I acknowledge and consent to the following terms and conditions:
1. Nature of Volunteer Work: I understand that as a volunteer, I may be involved in various tasks, which may include but are not limited to assisting therapists, interacting with children and their families, organizing materials, participating in administrative tasks and maintaining a clean and safe environment.
2. Non-Disclosure: I agree that at all times while volunteering at Premier Pediatric Therapy Source, Inc., and following the end of the volunteer opportunity, to maintain and not to disclose to any third party, any non-public, confidential or proprietary information relating to the business or financial practices, operations, contracts, instruction materials, education or exercise programs, marketing plans or materials, pricing, and/or any other confidential information or trade secrets of Premier Pediatric Therapy Source, Inc., including the terms of consent, whether or not labeled as “Confidential” and regardless of the method of transmission or the media in which the same is stored or recorded (“Confidential Information”).
3. Code of Conduct: I will conduct myself in a professional and respectful manner at all times while volunteering for Premier Pediatric Therapy Source, inc. I will follow the Practice’s policies and procedures, treat all individuals with respect and maintain a positive and supportive environment for children, families and staff.
4. Safety and Health: I understand that I must prioritize safety and adhere to all safety protocols and guideline provided by Premier Pediatric Therapy Source, Inc. I will promptly report any hazards, accidents or injuries to the appropriate staff members.
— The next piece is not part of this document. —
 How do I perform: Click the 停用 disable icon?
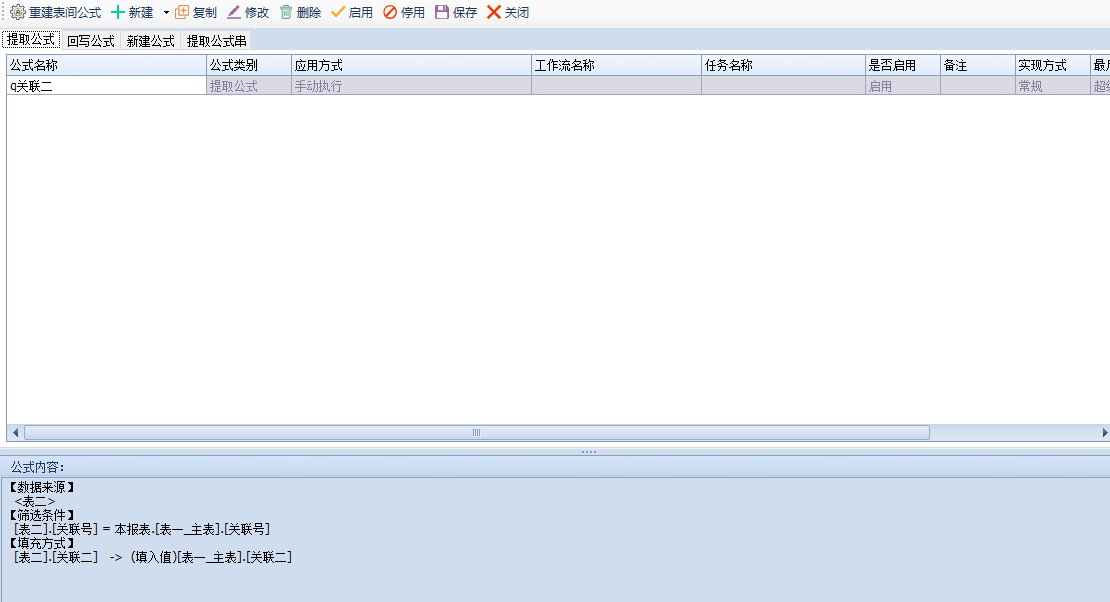pos(390,13)
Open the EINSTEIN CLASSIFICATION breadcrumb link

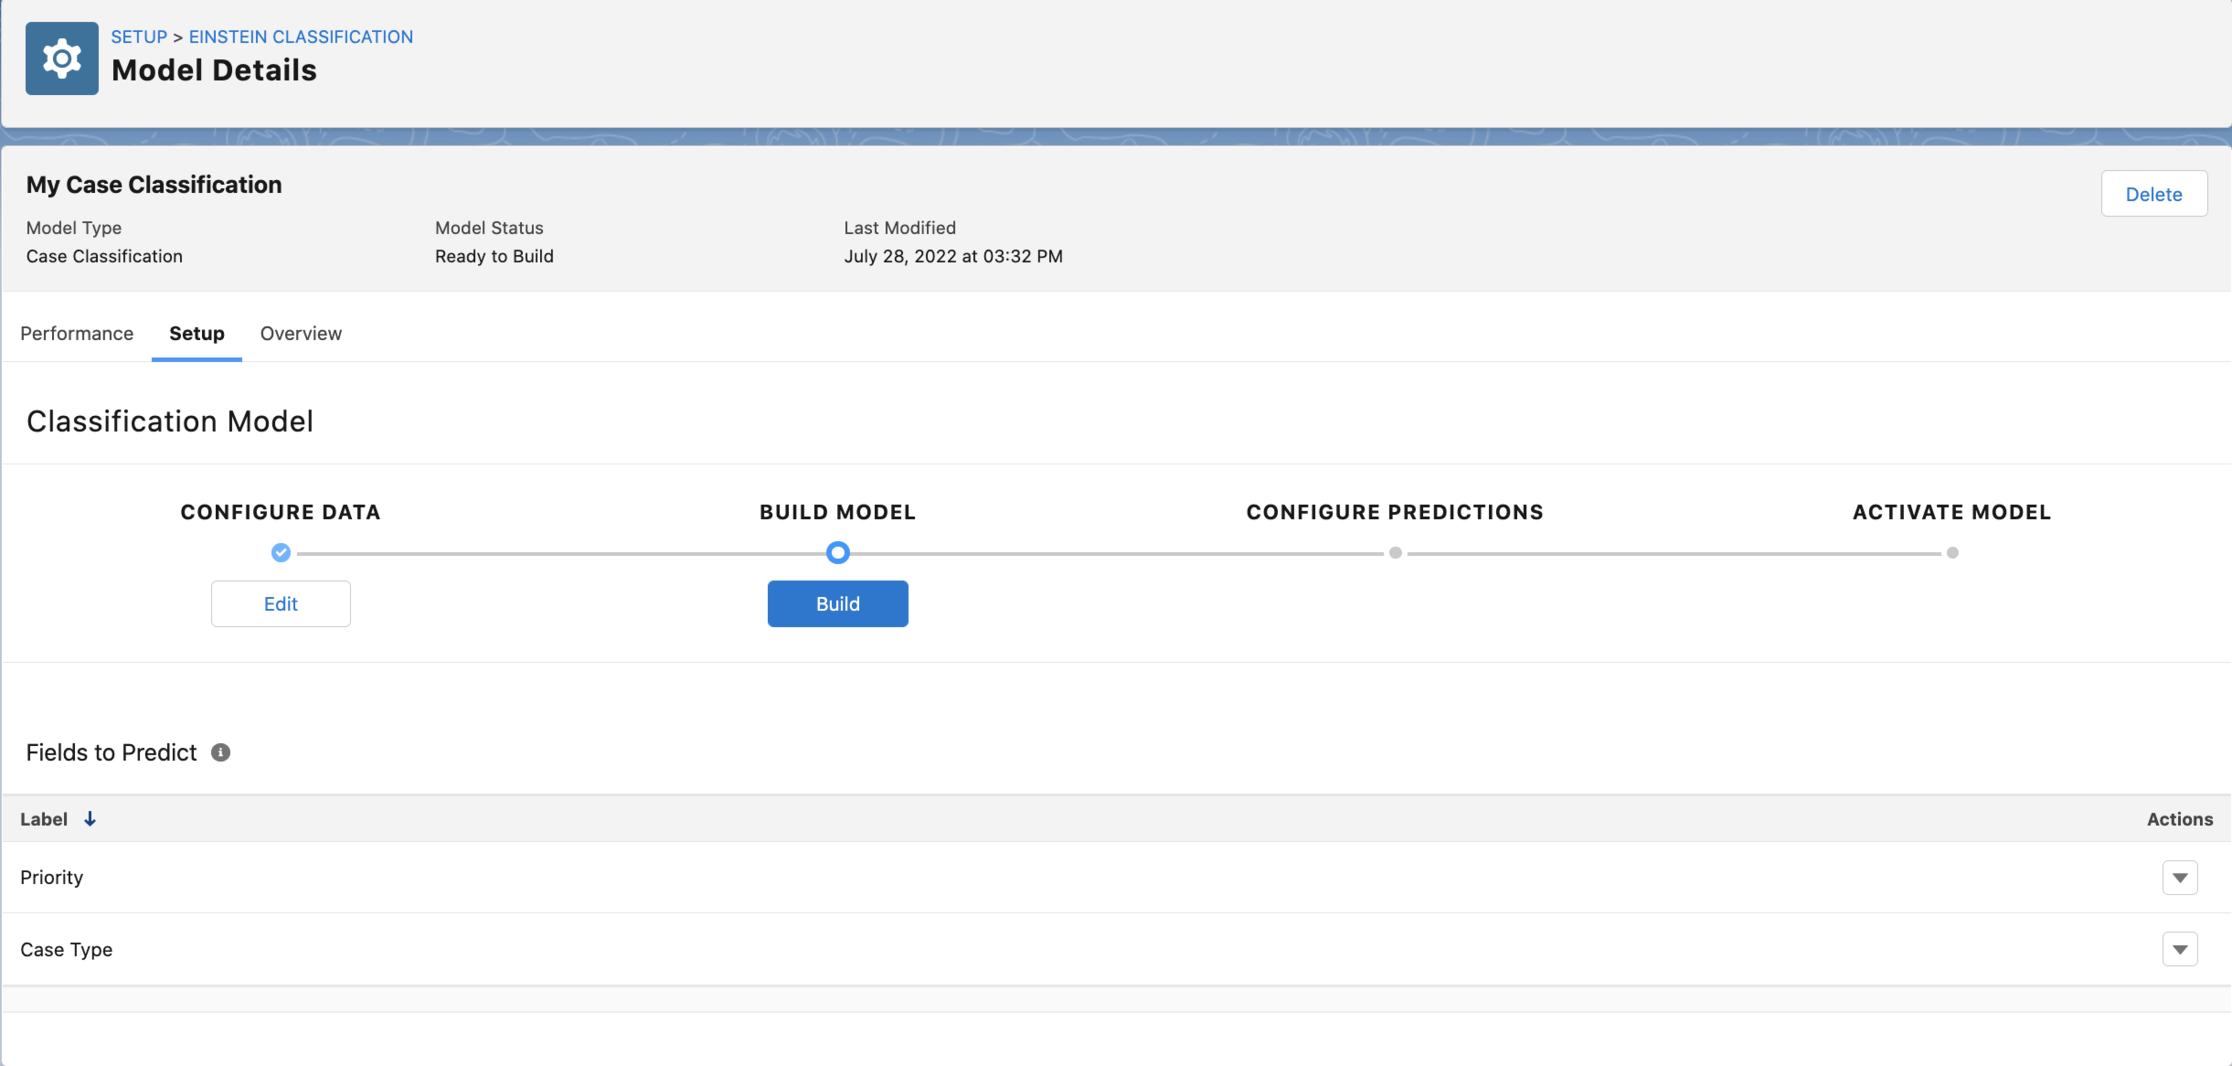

5. Liability Release: I release and hold harmless Premier Pediatric Therapy Source, Inc., its employees, contractors and agents from any liability for any injuries, damages or losses that may occur during my volunteer work.
6. Medical Information: I confirm that I am physically and mentally capable of performing the volunteer duties assigned to me. I will promptly notify the Practice of any medical conditions, disabilities or allergies that may affect my ability to perform my duties safely.
7. Background Checks: I understand that Premier Pediatric Therapy Source will require a background check as part of the volunteer screening process. I understand I have the right to withhold my consent to have a background check conducted however, in doing so I understand my application will not be processed. By signing this consent, I authorize Premier Pediatric Therapy Source to conduct a background check to ensure the safety and well-being of its clients and staff.
8. Photo and Video Release: I grant Premier Pediatric Therapy Source, Inc. permission to use any photographs or videos taken of me during my volunteer activities for promotional or educational purposes. This may include but is not limited to printed material, the Practice website, social media, email marketing and/or other advertising.
9. Duration of Volunteer Service: This consent form is valid for the duration of my volunteer service at Premier Pediatric Therapy Source. Either party may terminate the volunteer relationship at any time with prior notice.
By signing below, I acknowledge that I have thoroughly read and understand this consent in its entirety and agree to abide by the terms and conditions outlined herein.